*STATED TASK*
Recast everything from the line containing "This screenshot has height=420, width=615." down to the line containing "help with the" in the entries below as a Markdown table with the columns Row and Line, skipping blank lines and leaving out the pictures.

*INFORMATION SHOWN*

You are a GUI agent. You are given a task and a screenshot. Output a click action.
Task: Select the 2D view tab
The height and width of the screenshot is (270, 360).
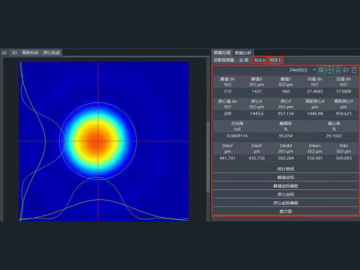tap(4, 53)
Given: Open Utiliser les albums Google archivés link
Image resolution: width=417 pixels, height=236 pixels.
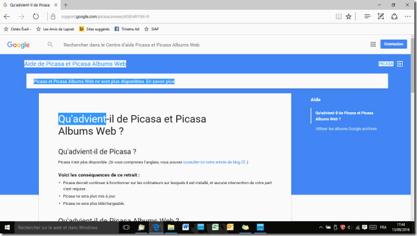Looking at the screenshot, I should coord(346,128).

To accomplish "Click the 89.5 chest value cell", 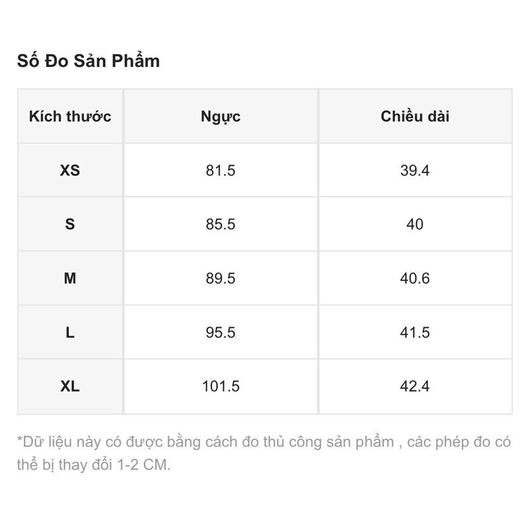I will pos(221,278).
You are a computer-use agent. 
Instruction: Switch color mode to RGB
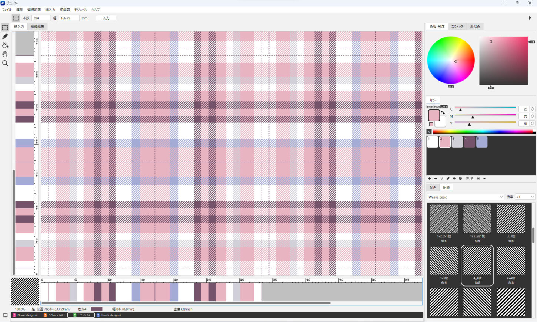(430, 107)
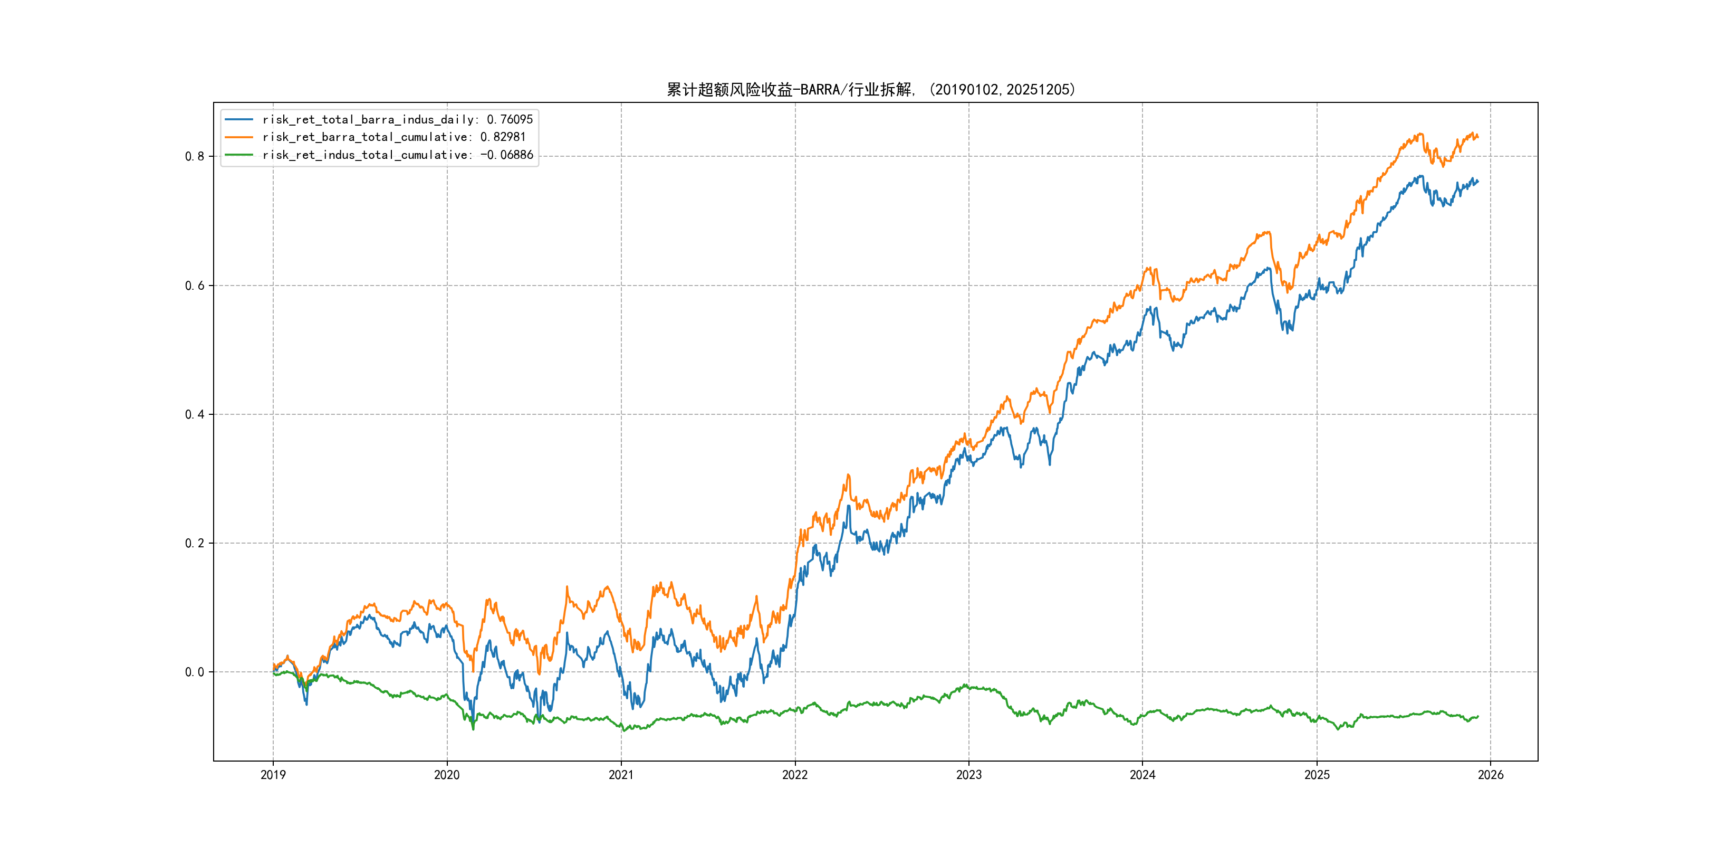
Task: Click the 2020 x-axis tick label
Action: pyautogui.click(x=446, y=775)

...

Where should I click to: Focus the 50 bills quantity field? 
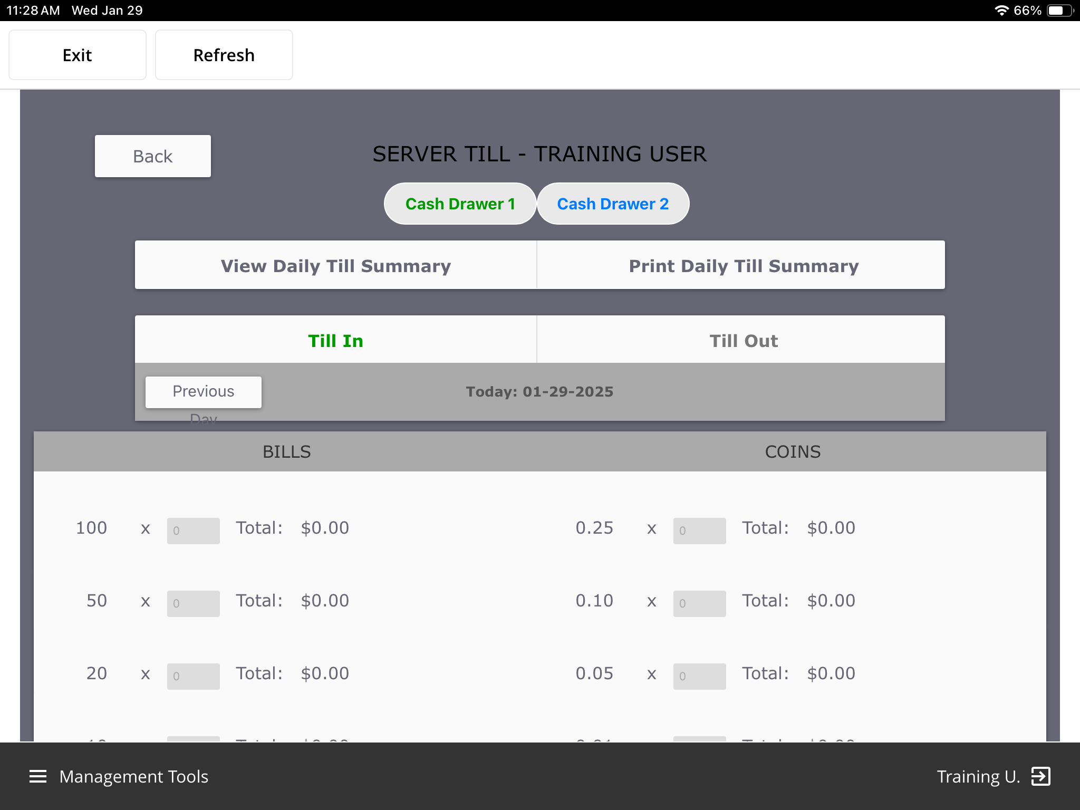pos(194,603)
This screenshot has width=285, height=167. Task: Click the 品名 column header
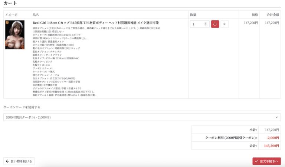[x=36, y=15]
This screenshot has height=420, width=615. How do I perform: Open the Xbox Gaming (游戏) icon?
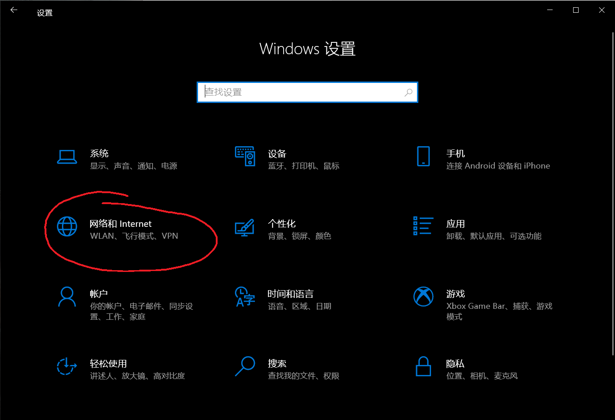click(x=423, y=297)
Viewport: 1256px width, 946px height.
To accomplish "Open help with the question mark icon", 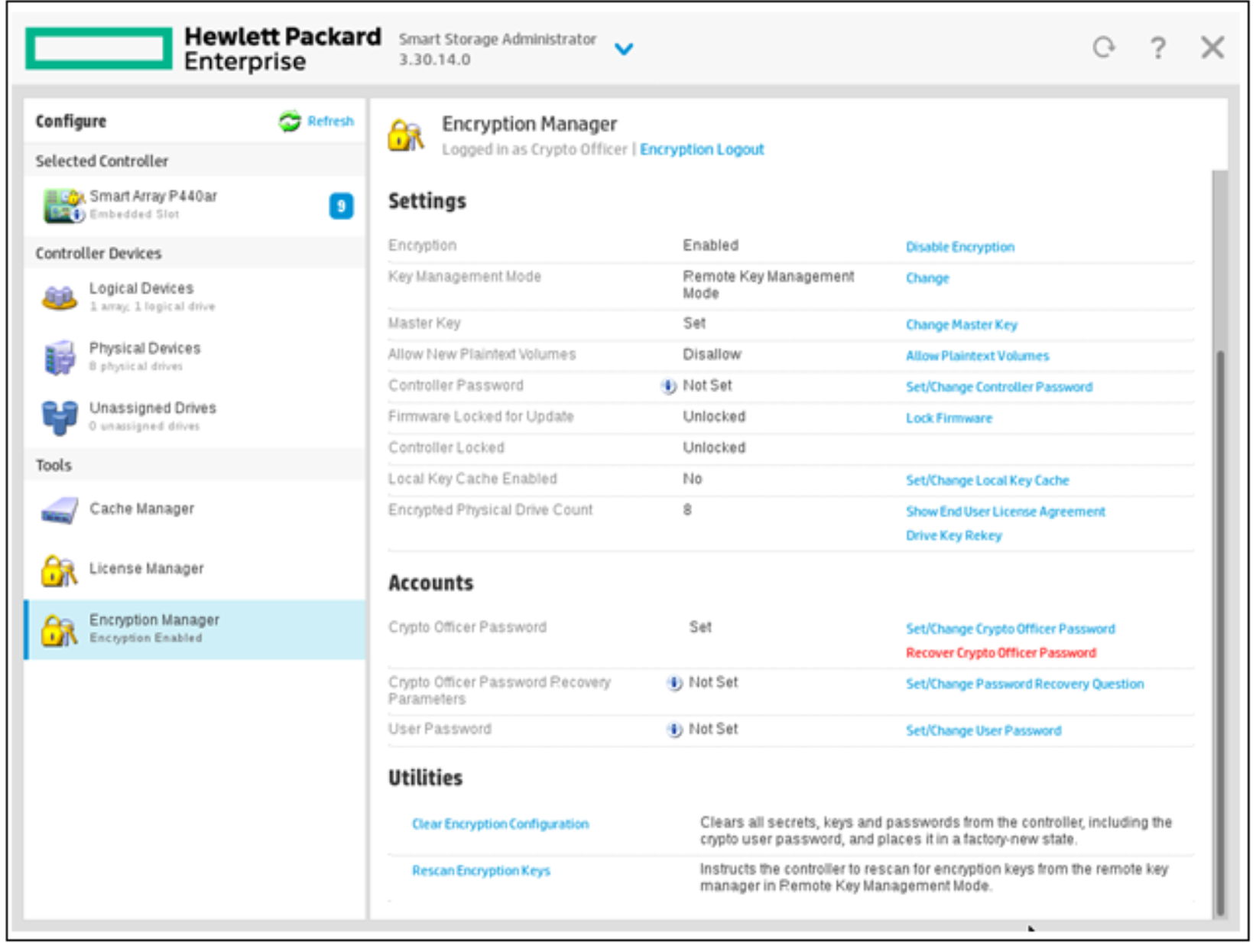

*SOLUTION*
| Row | Line |
|---|---|
| 1 | This screenshot has height=420, width=615. How do I perform: Open the Xbox Gaming (游戏) icon? |
| 2 | click(x=423, y=297) |
| 3 | Viewport: 1256px width, 946px height. |
| 4 | To accomplish "Open help with the question mark icon",  |